**Consegna**. Trascrivi il brano sulla brigata "Capanni" da "Dopo il 25 aprile" fino a "propria spedizione punitiva." compreso, cambiando "trasferta" in "missione".

____ Testo riportato

Rientrato in Italia, dopo l’armistizio dell’8 settembre 1943 aveva  aderito alla Repubblica Sociale Italiana coprendo posti di responsabilità  a Forlì: direttore  del settimanale fascista “Il Popolo di Romagna”, quindi Segretario Federale del partito e, infine, comandante della “Capanni” definita dallo storico della Resistenza vicentina Benito Gramola nel suo “La 25° brigata nera  A.Capanni e il suo comandante Giulio Bedeschi – Cierre Edizioni”  la peggiore delle 40 brigate nere italiane. 
Dal libro di Restiglian nulla risulta circa l’attività svolta da questa brigata in Provincia di Forlì, ma di sicuro non se ne aveva un buon ricordo a giudicare dall’odio accumulato da chi dopo la liberazione le diede  la caccia con tanta ferocia.
Per quanto riguarda Thiene, l’autore ricorda gli edifici in  cui i brigatisti si insediarono, e, fra questi, “ la scuola di avviamento al lavoro dove venivano effettuati gli interrogatori (e, purtroppo, anche torture a partigiani o presunti tali)”.
Non si sa come sia scampato alla strage di molti suoi uomini perché, scrive sempre Reschiglian, “nessuna sua biografia (almeno fino al 2006 – n.d.r.) accenna al periodo 1943-45 ed agli anni successivi. Nel 1966 pubblicò “Il peso dello zaino” a cui seguirono  “La rivolta di Abele” e “La mia erba sul Don”. Morì a Verona nel 1990”.
Dopo il 25 aprile 1945 la caccia al fascista ha inizio ed  una “Squadra della morte” composta da  partigiani comunisti di Forlì vanno in trasferta a Thiene decisi a farla  pagar cara a quelli della “Capanni”: una vera e propria spedizione punitiva.
Giunti a Thiene,  si  presentano  alle carceri improvvisate ove sono detenuti i brigatisti, e ne pretendono la consegna, ma il prof. Arnaldo Giovanardi, responsabile della loro custodia,  subodorando  violenze nei loro confronti, si oppone.
Allora, il 17 maggio,  i forlivesi tornano alla carica esibendo documenti della polizia Ausiliaria Italiana che affiancava all’epoca la Polizia Militare Alleata  ed a quel punto Giovanardi non può evitare la consegna di 14 brigatisti  indicati in un regolare elenco firmato dal CLN di Forlì.
I partigiani forlivesi caricano i prigionieri su di un camion affermando di volerli condurre a Forlì per essere giudicati,  ma, appena usciti da Thiene, il veicolo prende la strada della montagna con l’intento di  raggiungere  a Lusiana una voragine detta il “Buso della Spaluga” scelto per l’esecuzione: ma a causa di un guasto il mezzo si ferma nei pressi della frazione Covolo ed i prigionieri vengono fatti scendere e fucilati  sul posto.

________
____ Elenco dei dati

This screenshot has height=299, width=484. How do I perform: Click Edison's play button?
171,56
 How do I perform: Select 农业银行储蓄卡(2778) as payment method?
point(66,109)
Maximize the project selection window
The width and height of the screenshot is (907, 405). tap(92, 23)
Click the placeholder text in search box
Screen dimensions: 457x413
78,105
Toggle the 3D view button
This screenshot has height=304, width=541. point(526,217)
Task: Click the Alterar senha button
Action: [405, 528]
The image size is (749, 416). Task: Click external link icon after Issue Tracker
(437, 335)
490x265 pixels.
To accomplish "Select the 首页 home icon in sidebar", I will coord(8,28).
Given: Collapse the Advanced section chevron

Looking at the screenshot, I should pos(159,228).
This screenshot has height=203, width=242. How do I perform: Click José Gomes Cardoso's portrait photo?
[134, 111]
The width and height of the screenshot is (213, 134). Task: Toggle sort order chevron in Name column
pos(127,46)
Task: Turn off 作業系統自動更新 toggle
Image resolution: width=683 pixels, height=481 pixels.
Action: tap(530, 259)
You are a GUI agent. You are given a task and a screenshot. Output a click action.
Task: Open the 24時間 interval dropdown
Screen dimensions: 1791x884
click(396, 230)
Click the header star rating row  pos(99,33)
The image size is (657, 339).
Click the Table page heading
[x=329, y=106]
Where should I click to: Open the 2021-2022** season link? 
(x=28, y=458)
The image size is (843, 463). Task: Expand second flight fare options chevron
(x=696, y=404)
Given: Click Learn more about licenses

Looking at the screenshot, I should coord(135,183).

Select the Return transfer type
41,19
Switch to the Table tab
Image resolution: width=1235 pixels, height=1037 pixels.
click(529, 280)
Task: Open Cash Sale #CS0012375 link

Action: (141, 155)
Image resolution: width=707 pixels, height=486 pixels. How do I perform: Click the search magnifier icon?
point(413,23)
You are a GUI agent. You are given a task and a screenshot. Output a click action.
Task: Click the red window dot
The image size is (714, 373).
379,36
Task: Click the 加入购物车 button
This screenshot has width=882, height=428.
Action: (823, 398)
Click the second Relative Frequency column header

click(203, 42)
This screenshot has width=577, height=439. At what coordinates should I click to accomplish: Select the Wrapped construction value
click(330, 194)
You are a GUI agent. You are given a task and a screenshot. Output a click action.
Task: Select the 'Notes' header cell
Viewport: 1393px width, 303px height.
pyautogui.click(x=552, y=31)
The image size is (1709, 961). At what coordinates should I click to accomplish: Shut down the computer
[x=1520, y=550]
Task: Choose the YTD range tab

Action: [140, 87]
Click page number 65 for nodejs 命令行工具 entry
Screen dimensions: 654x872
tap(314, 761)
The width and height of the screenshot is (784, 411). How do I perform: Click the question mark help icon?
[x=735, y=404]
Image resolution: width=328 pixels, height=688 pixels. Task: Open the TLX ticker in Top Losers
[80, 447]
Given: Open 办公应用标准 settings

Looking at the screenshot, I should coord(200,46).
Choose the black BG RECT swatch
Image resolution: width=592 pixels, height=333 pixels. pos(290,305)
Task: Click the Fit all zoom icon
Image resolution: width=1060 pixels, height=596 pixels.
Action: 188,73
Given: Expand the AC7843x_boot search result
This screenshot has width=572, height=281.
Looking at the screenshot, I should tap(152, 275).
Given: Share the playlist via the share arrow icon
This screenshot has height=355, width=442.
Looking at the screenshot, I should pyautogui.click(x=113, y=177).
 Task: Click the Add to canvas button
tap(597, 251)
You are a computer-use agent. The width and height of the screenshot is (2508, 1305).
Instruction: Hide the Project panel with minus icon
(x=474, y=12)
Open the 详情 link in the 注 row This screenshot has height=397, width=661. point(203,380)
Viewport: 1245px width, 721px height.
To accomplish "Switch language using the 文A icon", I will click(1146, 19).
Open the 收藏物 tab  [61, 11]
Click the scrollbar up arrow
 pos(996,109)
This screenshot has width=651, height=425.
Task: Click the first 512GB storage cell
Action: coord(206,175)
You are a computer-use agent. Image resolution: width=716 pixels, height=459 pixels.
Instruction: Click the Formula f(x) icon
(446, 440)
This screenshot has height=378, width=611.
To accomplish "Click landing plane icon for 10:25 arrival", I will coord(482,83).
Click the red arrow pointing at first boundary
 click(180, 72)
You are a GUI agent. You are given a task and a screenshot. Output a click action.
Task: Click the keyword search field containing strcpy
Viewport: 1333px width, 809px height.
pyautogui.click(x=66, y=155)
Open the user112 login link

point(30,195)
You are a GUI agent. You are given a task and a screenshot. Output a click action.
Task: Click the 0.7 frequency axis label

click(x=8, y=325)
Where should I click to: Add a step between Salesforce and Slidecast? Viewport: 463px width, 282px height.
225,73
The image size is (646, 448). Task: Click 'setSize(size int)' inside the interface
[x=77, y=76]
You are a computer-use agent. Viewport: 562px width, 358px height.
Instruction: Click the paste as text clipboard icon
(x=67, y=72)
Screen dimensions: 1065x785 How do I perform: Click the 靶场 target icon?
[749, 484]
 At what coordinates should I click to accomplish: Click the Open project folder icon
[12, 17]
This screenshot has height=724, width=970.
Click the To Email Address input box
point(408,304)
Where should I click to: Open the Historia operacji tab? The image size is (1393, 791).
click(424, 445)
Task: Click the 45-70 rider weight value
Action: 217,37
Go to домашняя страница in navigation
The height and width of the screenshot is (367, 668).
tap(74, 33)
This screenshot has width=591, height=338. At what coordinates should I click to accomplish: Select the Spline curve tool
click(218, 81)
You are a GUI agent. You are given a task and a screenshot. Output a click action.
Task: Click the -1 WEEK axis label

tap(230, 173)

________

**Risultato**.
Dopo il 25 aprile 1945 la caccia al fascista ha inizio ed  una “Squadra della morte” composta da  partigiani comunisti di Forlì vanno in missione a Thiene decisi a farla  pagar cara a quelli della “Capanni”: una vera e propria spedizione punitiva.